Monitoring - DeepRacer on AWS

Monitoring

Dashboard

DeepRacer on AWS automatically provisions an Amazon CloudWatch dashboard which surfaces important graphs, metrics, and alarms that are relevant to operating the solution and can help with identifying potential issues. This dashboard can be accessed through the AWS Management Console by going to the Amazon CloudWatch console and clicking Dashboards in the left sidebar.

DeepRacer on AWS dashboard top

The upper-half of this dashboard shows system alarm states (see Alarms), followed by:

  • Training instance usage metrics, indicating the number of training jobs that are currently in use. This graph is helpful for identifying usage patterns for training and evaluation jobs, and can visually indicate cases such as when your current service quota is being reached.
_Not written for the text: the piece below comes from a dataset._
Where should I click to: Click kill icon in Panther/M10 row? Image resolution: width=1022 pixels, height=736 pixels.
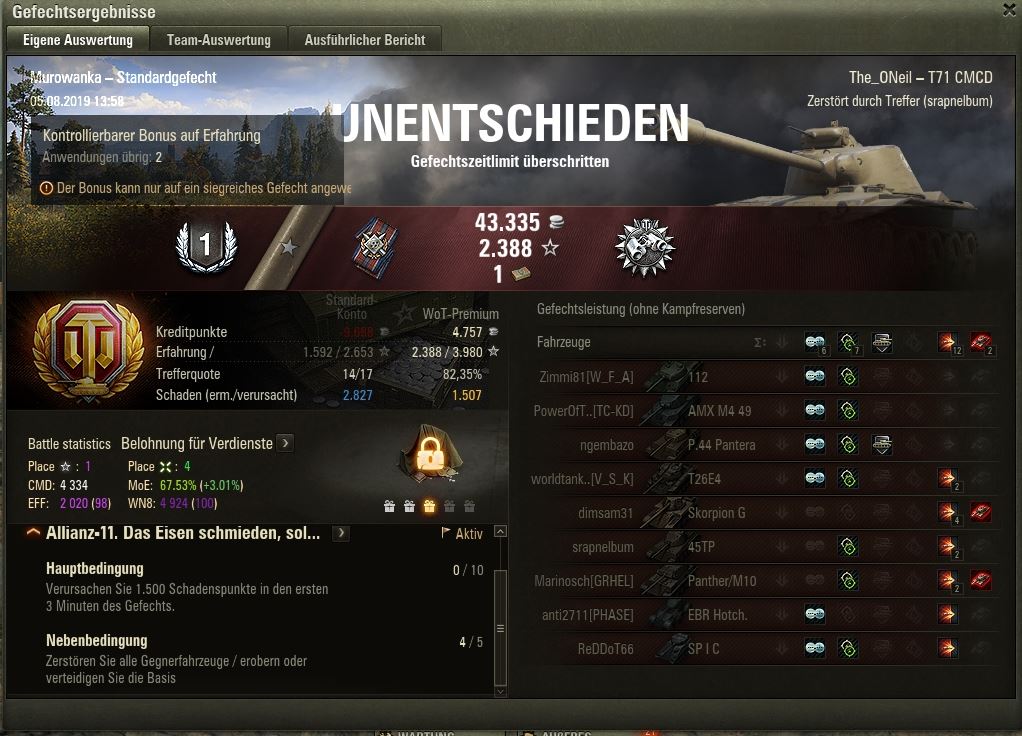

  • Training job outcomes, indicating the number of training and evaluation jobs that have completed and/or failed.

  • Queue metrics, indicating the number of training and evaluation jobs that have been waiting in the queue over time.

DeepRacer on AWS dashboard bottom

The bottom-half of this dashboard shows additional graphs related to:

  • API performance, indicating the number of requests and latency, as well as the number of 4XX and 5XX errors over time.

  • Database performance, indicating the number of read and write capacity units being consumed, and the number of user and system errors over time.

Alarms

DeepRacer on AWS automatically provisions CloudWatch alarms to monitor critical system components. These alarms help detect issues early and maintain the health of the deployment.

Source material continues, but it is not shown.